Quoting sources, the paper revealed that some leading members of the party fear that the decision to appeal a judgement celebrated in Kano a few months ago could dampen the acceptability of the APC in the state and perhaps weaken its chances in future polls. Both Lagos and Kano have not officially reacted to the decision to appeal and the suppositions woven around it. They are unlikely to do so directly, for the matter is a double-edged sword.

If Lagos had decided not to appeal, and it emerged sometime in the future that the consideration behind it was political, it could damage both the state and the party in the estimation of the state’s sensitive and discriminating electorate. For the public would naturally presume that both the party and the state habitually and whimsically subordinate issues of justice to matters of politics.
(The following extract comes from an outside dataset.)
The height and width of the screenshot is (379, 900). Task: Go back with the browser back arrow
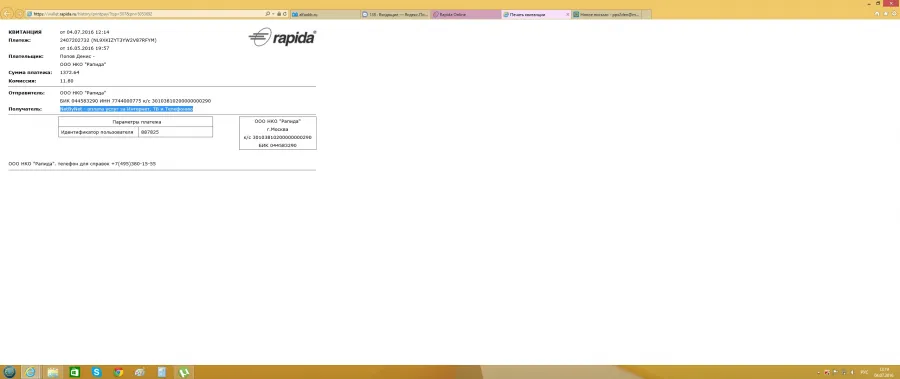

But it is also true that pursuing the case against al-Mustapha, who was received back home a hero, could send signals to the people of the state that their new party was either intrinsically inquisitorial or had just become so in reflection and reinforcement of the country’s ethnic and political dichotomies.

However, the three parties to the al-Mustapha case – Lagos, Kano and APC – must determine by what standards they hope to be judged. Would they like to be seen as flexible, and therefore unprincipled, when pertinent issues of justice are being considered? Could they hope that such malleability would not endanger the principles their party stands for, and the values by which it hopes posterity would judge it? I think it is dangerous for the party to begin to entertain such expedient considerations. True, the case could cause a lot of problems for the party, and even create huge dissonance within the ranks. But at the risk of undermining its popularity in key states, whether those with huge or small electoral votes, it is more rewarding for the party to build its foundations on sound and incontestable principles and values.

The danger of following expediencies is how to determine when to embrace it and when not to. No party worth its salt would want to be associated with reprehensible political mores and tactics. If the APC hopes to be respected and be seen as a viable alternative to the highly protean Peoples Democratic Party (PDP), it must be prepared to make the sacrifices necessary to establish an enduring foundation for its future. The time to make those sacrifices is now, at its infancy, when the stakes are still very high. If it loses the opportunity now, it may never regain it. Lagos wants to appeal the al-Mustapha case; let it do so resolutely, and let the Supreme Court finally determine the suspect’s guilt or innocence. Major al-Mustapha himself should relish that final vindication, should it come. Meanwhile, neither Lagos nor Kano must give the impression that al-Mustapha’s freedom is more important to his admirers and sympathisers than the catharsis, justice and closure Alhaja Kudirat’s family demand from Nigeria.